Saw no reason to see it unless you were dating someone or had forgotten your wife’s birthday. As far as I could tell, there wasn’t going to be any car chases, explosions, or gratuitous shots of naked women in strip bars. So why see it? At best it would be ‘artistic’. Blah! At worst, it would ‘a unique movie experience’. Barf.
I mean, come-on, it’s a movie in BLACK AND WHITE with no frigging sound!
It didn’t matter that most of my female friends had seen it and LOVED it. I pointed out that their husbands/boyfriends had not gone with them, all being suspiciously sick that day, working or ‘caught in a hurricane’. In fact, the more they said how great it was, the more I was convinced I would rather shoot heroin into my eyeball.
But I owed my friend, Helen. She had endured Thor with me. So, with nothing else to see but a truly nightmarish movie about teenagers having super powers and realizing they could rule the world, or some lame movie about a commune or some absurd movie about an epic party, dude, a really, like totally epic party, I decided to give it a shot.
Sure enough, the movie theater was filled with young teenage couples.
NOT!
No, it was filled with a lot of women and a few couples, all of whom had likely received the senior’s discount. Now, seeing a movie at 4 in the afternoon, that demographic is not, perhaps, odd but it certainly didn’t bode well in my mind for a good bit of rousing cinema.
But, you know what? It wasn’t a totally, completely, utterly terrible movie.
Not at all.
In fact, it was pretty g..
Gahh.
Gooooe
Good.
That’s right, I said it. Good. Really good.
Excellent, even.
Yes, really.
The movie was clever and funny and had perhaps the most beautiful woman I had even seen on screen but it also had heart. Somehow, they made a silent movie, complete with all the melodrama and excesses of the genre into something magical.

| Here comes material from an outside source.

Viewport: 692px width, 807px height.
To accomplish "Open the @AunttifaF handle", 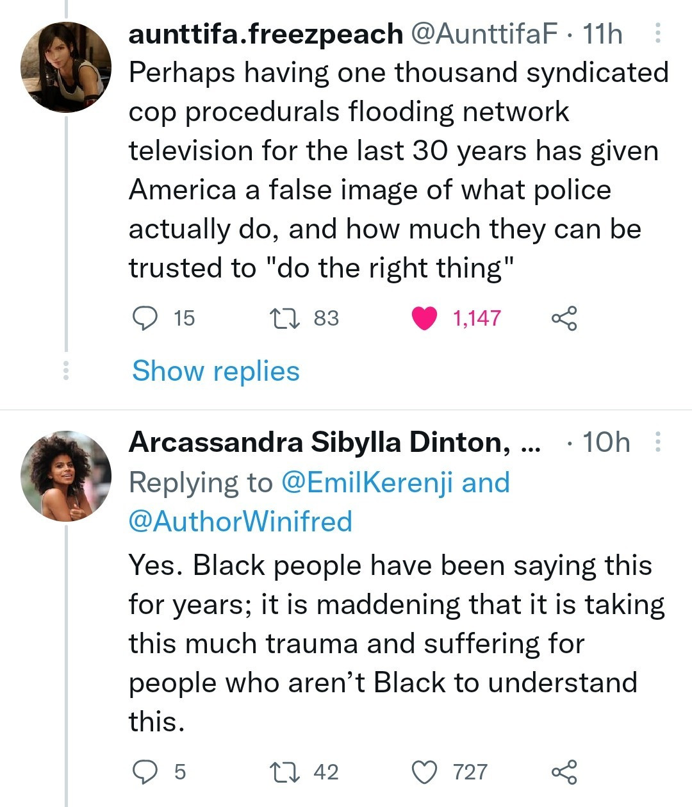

They started out brilliantly by having the hero shouting silently at the audience, the caption reading, “I will not talk!” Captured by dark-hearted villains, he refuses to speak, to tell them anything, not now, not ever.
That set up the whole movie. That made me think, ok, sure it’s in black and white and has no sound but these guys know their sh*t.
But for me the movie succeeded precisely why silent movies failed in the end. The characters on screen even tell you this. In the silent movies, they had to overact, to react to things with a ZOMG-WTF-ZOINKS look of astonishment. It actually carried well into the talkies but with modern cinema, the close-up is king. Great actors, great scenes, great moments have all been created by saying nothing (or very little) and letting the actor’s face show everything.
This movie did this more than any other. It kinda had to.
So, guys, if you’ve done something wrong and need to atone, this movie will do it. Say, “Hey, honey, why don’t we watch that movie you wanted to see?” It’s a small price to pay. You may even enjoy it. I did. Just don’t ever admit it.
And women, let them do it. You’ll have company for a movie you’d otherwise never get him to see.
It’s the ultimate win-win.
Oh Joe Joe Joe! What a brave soul, going to a ladies’ movie. Now for a full and happy life, you must get in touch with ALL the chemicals in your body … not just adrenalin! I’m looking forward to seeing this one myself. But then, I would, wouldn’t I? Being a lady and all.
Loved this review, Joe. Made me smile, chuckle and want to see the movie – and I don’t generally like the “women’s” movies. Even though I am of the female persuasion.
I know I’ll like it, just haven’t gotten around to it yet. Maybe today, even. I think it’s just a bit sad that movies with some subtlety that focus on human relationships and real emotions have come to be labelled women’s movies.
Oh, Joe, Joe, my blindly optimistic brother. I can’t believe your ability to convince yourself that any current CGI-driven blockbuster, or even action movie, will be one worth watching. You go and are disappointed nine times out of ten. In so many other areas of life you’ve got the Cummings pessimism: how did you miss it when it comes to movies? You were the genius that once said that not only do we Cummings think the glass is half full, but the beer has certainly gone flat and warm, and someone has probably peed into it. I hope I don’t sound pompous, but I think I’ll soon dig out my old John Carters (still have them somewhere boxed away with most of my fantasy books), make a large bowl of some latte substitute (I’m off coffee for Lent), and have half an afternoon reading on the deck.